Desde la mitología romana a los Space Invaders, Marte ha ocupado un lugar importante en la cultura de la humanidad

En las salas de este centro cultural en el barrio del Raval se tratarán los conceptos de “el viaje, la guerra, la vuelta a casa, el miedo ancestral al otro, los desafíos titanistas, la existencia de vida alienígena, la gestión de los recursos ambientales, la posibilidad (o imposibilidad) de un planeta B y el futuro de la humanidad en la era de la emergencia climática”.

Mars balearicus, estatuilla de bronce del dios romano. Foto: Museo de Mallorca

Desde la mitología

Un ejemplo de cómo este planeta ha influenciado en la cultura se verá en la sala dedicada a Marte en el cosmos antiguo.
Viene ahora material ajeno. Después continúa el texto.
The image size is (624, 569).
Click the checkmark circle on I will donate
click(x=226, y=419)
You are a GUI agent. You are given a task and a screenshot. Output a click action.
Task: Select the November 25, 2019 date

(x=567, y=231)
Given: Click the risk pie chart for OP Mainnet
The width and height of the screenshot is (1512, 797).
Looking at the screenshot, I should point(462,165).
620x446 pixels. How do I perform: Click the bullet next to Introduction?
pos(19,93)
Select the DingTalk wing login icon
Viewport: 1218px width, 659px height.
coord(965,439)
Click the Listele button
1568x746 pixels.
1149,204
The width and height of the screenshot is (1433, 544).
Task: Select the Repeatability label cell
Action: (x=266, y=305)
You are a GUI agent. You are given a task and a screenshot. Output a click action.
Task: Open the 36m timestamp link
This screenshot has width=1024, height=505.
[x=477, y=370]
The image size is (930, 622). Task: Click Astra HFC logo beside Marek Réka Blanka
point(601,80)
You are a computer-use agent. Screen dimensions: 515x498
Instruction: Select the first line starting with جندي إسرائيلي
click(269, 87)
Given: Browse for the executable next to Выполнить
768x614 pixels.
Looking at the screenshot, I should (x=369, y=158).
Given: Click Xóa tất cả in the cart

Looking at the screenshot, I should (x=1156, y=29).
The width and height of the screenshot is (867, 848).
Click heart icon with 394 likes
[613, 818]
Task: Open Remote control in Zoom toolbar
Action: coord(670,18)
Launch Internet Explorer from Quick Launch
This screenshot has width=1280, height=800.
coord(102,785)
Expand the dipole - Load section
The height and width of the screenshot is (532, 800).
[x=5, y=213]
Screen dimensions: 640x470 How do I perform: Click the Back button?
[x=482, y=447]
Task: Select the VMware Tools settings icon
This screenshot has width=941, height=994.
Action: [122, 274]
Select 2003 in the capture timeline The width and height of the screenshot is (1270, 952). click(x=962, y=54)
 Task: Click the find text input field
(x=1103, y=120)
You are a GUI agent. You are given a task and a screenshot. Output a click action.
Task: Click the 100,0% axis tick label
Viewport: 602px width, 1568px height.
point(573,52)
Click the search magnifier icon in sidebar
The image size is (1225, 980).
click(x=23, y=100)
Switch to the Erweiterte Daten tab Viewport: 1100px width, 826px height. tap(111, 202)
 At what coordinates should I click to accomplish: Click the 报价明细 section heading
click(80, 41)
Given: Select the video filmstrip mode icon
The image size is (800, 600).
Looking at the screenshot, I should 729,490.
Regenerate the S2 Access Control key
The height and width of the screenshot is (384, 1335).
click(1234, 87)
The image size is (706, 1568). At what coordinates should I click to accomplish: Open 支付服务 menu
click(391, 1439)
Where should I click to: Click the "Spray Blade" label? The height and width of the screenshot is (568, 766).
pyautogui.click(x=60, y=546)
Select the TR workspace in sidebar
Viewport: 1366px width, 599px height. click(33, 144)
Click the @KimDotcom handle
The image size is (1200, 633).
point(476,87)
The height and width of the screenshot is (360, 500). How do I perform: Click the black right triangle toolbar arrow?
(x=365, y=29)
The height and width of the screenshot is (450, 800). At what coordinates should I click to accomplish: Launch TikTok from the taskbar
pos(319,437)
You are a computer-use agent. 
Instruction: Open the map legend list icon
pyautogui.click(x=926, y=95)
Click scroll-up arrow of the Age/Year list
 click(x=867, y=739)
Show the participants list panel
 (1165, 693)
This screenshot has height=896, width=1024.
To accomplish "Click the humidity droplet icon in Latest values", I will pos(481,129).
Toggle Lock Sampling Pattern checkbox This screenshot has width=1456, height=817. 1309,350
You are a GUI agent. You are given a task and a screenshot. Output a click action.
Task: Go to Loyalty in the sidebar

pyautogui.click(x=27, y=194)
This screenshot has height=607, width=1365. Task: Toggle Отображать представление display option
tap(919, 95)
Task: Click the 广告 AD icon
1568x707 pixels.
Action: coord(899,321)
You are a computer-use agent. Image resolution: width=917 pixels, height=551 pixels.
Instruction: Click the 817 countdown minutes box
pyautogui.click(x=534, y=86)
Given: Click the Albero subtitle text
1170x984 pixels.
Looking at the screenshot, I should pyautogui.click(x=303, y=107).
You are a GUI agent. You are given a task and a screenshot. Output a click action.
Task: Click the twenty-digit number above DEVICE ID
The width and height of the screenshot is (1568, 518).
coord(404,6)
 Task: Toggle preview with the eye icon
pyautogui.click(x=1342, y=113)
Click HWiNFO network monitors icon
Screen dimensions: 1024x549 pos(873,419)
Recordemos que Marte, el dios romano de la guerra (Ares para los griegos) también representaba las ideas de potencia masculina, el furor de los combates y la sangre. Sino, basta recordar que el bautismo del planeta por parte de los antiguos fue por su color rojo, como si estuviera recubierto por un manto sangrante.

En la exposición se puntualiza la particular relación de esta figura mitológica con los sentimientos: Marte tenía aventuras con Venus, la diosa del amor, y sus hijos eran Fobos (miedo) y Deimos (terror).

Y este dios, ese planeta, fue símbolo de la masculinidad durante buena parte de la historia de la humanidad. Y su influencia llegó hasta los días de la semana (martes) y los meses del año (marzo).

La ‘cara’ de Marte, la formación que despertó las teorías de civilizaciones inteligentes

Fuente de inspiración para la literatura y el cine

Otro apartado trata sobre Ciencia y ficción en el planeta rojo. Desde que Nicolás Copérnico quebró el armazón medieval del teocentrismo, Marte ocupó el lugar que le correspondía como cuarto planeta del sistema solar.

Desde las obras de Wells hasta los Space Invaders, los marcianos ocuparon un lugar central en la cultura popular y la ciencia ficción

Y su superficie árida, oxidada, solitaria, fue depósito de miedos y expectativas por romper la soledad del universo.

Desde que Galileo Galilei creó el telescopio y detectó unas líneas geológicas que le recordaban a canales, la humanidad apostó por la existencia de vida inteligente en su superficie.

Cómic de los años ’50 inspirado en Marte. Foto Gernsback Publications

Así encontramos a H.G. Wells con la Guerra de los Mundos o Ray Bradbury con sus Crónicas Marcianas, además de un largo catálogo de películas como Planeta Rojo o Marte y una larga lista de cómics y obras de ciencia ficción de bajo presupuesto con ese cuerpo celeste (o rojo) como motivo.

El planeta se convirtió en un icono de la cultura pop. Sino, basta que ver a las criaturas del antiguo videojuego Space Invaders se los llama marcianitos (y no venusinos o saturninos).

El reflejo de la humanidad

La tercer pata de esta exposición trata sobre Marte y el Antropoceno. Con la catástrofe ecológica los científicos miran con atención la idea, hasta ahora solo barajada por la ciencia ficción, de expandir los horizontes de la humanidad en la superficie marciana.

Mision análoga LATAM III . Foto Mariona Badenes Agustí

Desde el punto de vista tecnológico es una utopía, pero tanto las agencias espaciales estatales como los millonarios que sueñan con conquistar el espacio exterior ponen a Marte como la nueva frontera.

Este planeta es una vía para seguir buscando respuestas sobre el origen de la vida, ya sea terrestre como extraterrestre. Pero también sirve para tomar conciencia sobre un mundo sin nosotros, dicen los organizadores de la muestra en el CCCB.